Le marché de l’emploi américain s’affaiblit de manière inattendue : les suppressions d’emplois placent la Fed face à un dilemme


Principaux renseignements

  • L’économie américaine a perdu 23 000 emplois le mois dernier, ce qui va à l’encontre des prévisions de croissance.
  • Les secteurs du commerce de détail et de l’éducation ont été à l’origine du ralentissement soudain du marché de l’emploi.
  • La stagnation de la croissance et la forte inflation compliquent la stratégie de la Réserve fédérale en matière de taux d’intérêt.

Des données gouvernementales récentes révèlent que le marché de l’emploi américain a connu des difficultés tout au long de l’été, créant bien moins d’emplois que prévu.

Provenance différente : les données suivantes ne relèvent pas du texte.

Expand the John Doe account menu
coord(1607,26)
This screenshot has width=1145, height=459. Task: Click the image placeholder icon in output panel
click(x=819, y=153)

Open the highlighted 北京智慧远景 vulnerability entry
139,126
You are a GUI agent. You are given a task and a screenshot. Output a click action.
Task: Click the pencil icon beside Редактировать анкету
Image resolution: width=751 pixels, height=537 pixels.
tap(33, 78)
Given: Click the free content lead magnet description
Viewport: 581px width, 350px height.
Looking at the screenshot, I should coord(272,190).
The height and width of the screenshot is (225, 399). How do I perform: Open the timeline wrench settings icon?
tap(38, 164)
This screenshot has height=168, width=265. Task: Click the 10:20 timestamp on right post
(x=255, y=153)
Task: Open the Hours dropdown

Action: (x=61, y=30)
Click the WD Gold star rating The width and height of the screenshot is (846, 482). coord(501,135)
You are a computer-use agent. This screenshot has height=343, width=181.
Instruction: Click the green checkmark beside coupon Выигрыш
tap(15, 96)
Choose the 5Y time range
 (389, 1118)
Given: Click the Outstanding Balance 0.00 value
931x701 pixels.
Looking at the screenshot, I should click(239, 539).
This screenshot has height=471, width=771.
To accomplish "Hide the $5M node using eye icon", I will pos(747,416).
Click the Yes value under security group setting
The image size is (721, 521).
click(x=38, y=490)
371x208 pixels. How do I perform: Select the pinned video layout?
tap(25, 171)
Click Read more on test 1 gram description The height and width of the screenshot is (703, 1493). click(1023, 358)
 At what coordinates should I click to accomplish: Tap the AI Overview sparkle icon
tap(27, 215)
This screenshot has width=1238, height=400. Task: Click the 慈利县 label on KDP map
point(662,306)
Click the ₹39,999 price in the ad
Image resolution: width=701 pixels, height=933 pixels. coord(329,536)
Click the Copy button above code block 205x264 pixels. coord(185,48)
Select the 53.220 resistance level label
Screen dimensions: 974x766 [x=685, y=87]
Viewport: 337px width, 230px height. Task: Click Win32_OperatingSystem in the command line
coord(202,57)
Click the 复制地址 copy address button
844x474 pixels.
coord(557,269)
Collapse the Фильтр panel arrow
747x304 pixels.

Contrairement aux prévisions qui tablaient sur une hausse de 80 000 emplois, l’économie a en réalité perdu 23 000 postes le mois dernier. Ce ralentissement a été principalement alimenté par des réductions d’effectifs dans le secteur du commerce de détail – en particulier dans les hypermarchés, les stations-service et les magasins de gros – ainsi que par des coupes budgétaires dans l’éducation au niveau des collectivités locales.

Estimations révisées 

Cette tendance à la baisse est encore soulignée par le Bureau of Labor Statistics, qui a revu à la baisse ses estimations précédentes de l’emploi pour mai et juin, pour un total de 103 000 postes.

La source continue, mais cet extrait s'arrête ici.